### RAW DATA

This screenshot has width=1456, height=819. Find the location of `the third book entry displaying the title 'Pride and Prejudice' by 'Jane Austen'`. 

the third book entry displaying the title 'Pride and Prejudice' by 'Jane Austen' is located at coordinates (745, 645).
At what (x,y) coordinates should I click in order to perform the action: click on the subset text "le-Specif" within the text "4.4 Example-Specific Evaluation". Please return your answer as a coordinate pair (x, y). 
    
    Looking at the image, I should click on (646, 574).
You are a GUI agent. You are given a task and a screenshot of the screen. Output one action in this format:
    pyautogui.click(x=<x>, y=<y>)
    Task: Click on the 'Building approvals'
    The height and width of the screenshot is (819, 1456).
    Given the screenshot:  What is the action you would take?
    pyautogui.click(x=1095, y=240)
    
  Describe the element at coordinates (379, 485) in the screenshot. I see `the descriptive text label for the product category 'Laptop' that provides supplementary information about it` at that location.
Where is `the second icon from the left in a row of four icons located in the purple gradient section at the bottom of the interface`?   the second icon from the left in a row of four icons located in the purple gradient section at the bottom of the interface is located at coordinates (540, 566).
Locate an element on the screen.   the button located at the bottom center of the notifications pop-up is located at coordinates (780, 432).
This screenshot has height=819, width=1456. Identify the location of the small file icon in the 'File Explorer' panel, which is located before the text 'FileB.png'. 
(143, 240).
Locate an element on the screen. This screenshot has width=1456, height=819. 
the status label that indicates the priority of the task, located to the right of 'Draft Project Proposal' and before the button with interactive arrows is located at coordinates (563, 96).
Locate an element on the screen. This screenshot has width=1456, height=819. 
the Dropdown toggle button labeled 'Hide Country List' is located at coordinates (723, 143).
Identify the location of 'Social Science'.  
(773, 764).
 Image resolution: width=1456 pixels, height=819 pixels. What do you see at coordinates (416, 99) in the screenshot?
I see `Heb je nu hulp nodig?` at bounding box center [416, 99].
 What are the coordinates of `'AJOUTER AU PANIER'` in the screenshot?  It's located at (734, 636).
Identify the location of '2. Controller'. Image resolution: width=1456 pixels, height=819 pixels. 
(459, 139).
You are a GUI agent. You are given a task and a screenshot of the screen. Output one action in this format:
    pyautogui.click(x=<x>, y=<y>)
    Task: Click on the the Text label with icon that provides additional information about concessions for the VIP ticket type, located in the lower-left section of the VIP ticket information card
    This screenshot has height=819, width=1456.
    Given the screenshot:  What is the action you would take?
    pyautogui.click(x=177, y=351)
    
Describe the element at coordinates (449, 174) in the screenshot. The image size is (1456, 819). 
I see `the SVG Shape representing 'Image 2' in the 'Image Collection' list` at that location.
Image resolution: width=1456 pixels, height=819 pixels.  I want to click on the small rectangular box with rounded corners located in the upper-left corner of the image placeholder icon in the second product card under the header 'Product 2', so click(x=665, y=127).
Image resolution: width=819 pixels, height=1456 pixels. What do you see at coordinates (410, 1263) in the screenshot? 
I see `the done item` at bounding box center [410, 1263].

### WHAT TO PRODUCE
Copy all of the material above word for word, keeping every line in its original order.

### FINISHED EXERCISE
This screenshot has width=1456, height=819. Find the location of `the third book entry displaying the title 'Pride and Prejudice' by 'Jane Austen'`. 

the third book entry displaying the title 'Pride and Prejudice' by 'Jane Austen' is located at coordinates (745, 645).
At what (x,y) coordinates should I click in order to perform the action: click on the subset text "le-Specif" within the text "4.4 Example-Specific Evaluation". Please return your answer as a coordinate pair (x, y). 
    
    Looking at the image, I should click on (646, 574).
You are a GUI agent. You are given a task and a screenshot of the screen. Output one action in this format:
    pyautogui.click(x=<x>, y=<y>)
    Task: Click on the 'Building approvals'
    The height and width of the screenshot is (819, 1456).
    Given the screenshot:  What is the action you would take?
    pyautogui.click(x=1095, y=240)
    
  Describe the element at coordinates (379, 485) in the screenshot. I see `the descriptive text label for the product category 'Laptop' that provides supplementary information about it` at that location.
Where is `the second icon from the left in a row of four icons located in the purple gradient section at the bottom of the interface`?   the second icon from the left in a row of four icons located in the purple gradient section at the bottom of the interface is located at coordinates (540, 566).
Locate an element on the screen.   the button located at the bottom center of the notifications pop-up is located at coordinates (780, 432).
This screenshot has height=819, width=1456. Identify the location of the small file icon in the 'File Explorer' panel, which is located before the text 'FileB.png'. 
(143, 240).
Locate an element on the screen. This screenshot has width=1456, height=819. 
the status label that indicates the priority of the task, located to the right of 'Draft Project Proposal' and before the button with interactive arrows is located at coordinates (563, 96).
Locate an element on the screen. This screenshot has width=1456, height=819. 
the Dropdown toggle button labeled 'Hide Country List' is located at coordinates (723, 143).
Identify the location of 'Social Science'.  
(773, 764).
 Image resolution: width=1456 pixels, height=819 pixels. What do you see at coordinates (416, 99) in the screenshot?
I see `Heb je nu hulp nodig?` at bounding box center [416, 99].
 What are the coordinates of `'AJOUTER AU PANIER'` in the screenshot?  It's located at (734, 636).
Identify the location of '2. Controller'. Image resolution: width=1456 pixels, height=819 pixels. 
(459, 139).
You are a GUI agent. You are given a task and a screenshot of the screen. Output one action in this format:
    pyautogui.click(x=<x>, y=<y>)
    Task: Click on the the Text label with icon that provides additional information about concessions for the VIP ticket type, located in the lower-left section of the VIP ticket information card
    This screenshot has height=819, width=1456.
    Given the screenshot:  What is the action you would take?
    pyautogui.click(x=177, y=351)
    
Describe the element at coordinates (449, 174) in the screenshot. The image size is (1456, 819). 
I see `the SVG Shape representing 'Image 2' in the 'Image Collection' list` at that location.
Image resolution: width=1456 pixels, height=819 pixels.  I want to click on the small rectangular box with rounded corners located in the upper-left corner of the image placeholder icon in the second product card under the header 'Product 2', so click(x=665, y=127).
Image resolution: width=819 pixels, height=1456 pixels. What do you see at coordinates (410, 1263) in the screenshot? 
I see `the done item` at bounding box center [410, 1263].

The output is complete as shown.